Prompt: Return, from the listing below, each line where the word "Click" appears.

Task input:
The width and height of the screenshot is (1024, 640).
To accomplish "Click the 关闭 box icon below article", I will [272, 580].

==

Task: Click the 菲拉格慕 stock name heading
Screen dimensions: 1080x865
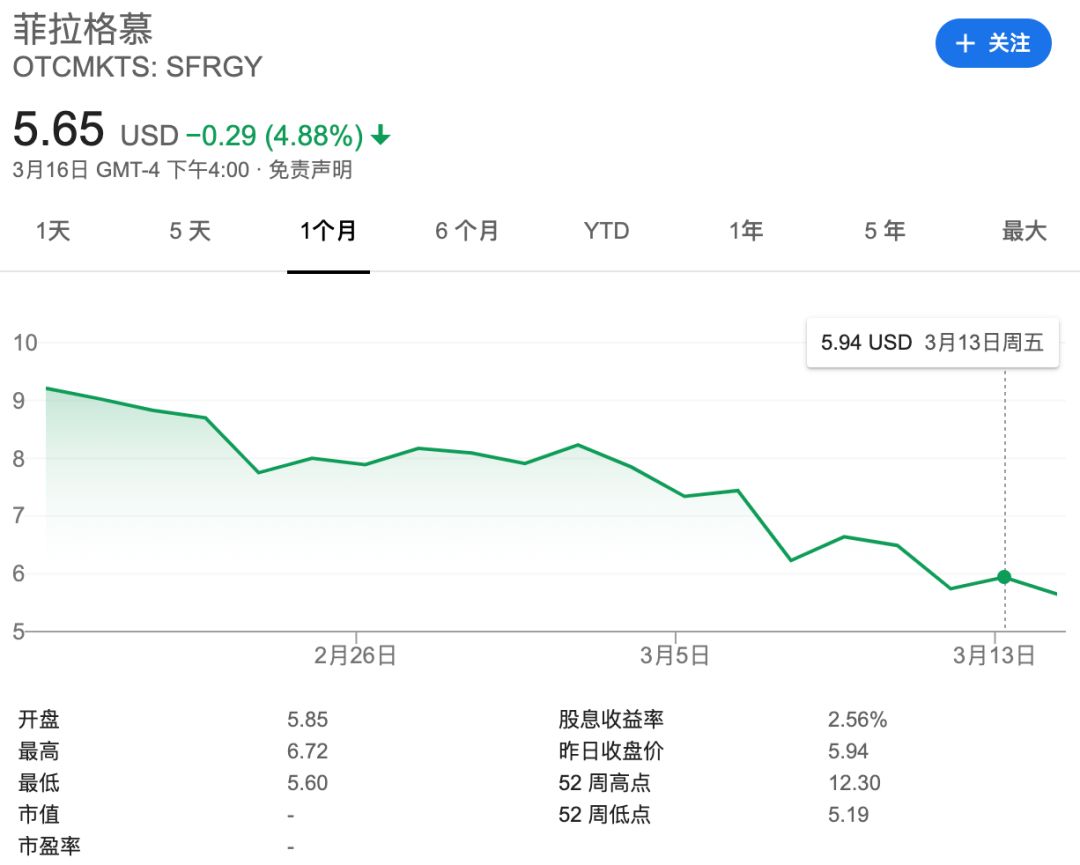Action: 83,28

Task output:
To accomplish "Click the 关闭 box icon below article", I will [272, 580].
Task: Click the 菲拉格慕 stock name heading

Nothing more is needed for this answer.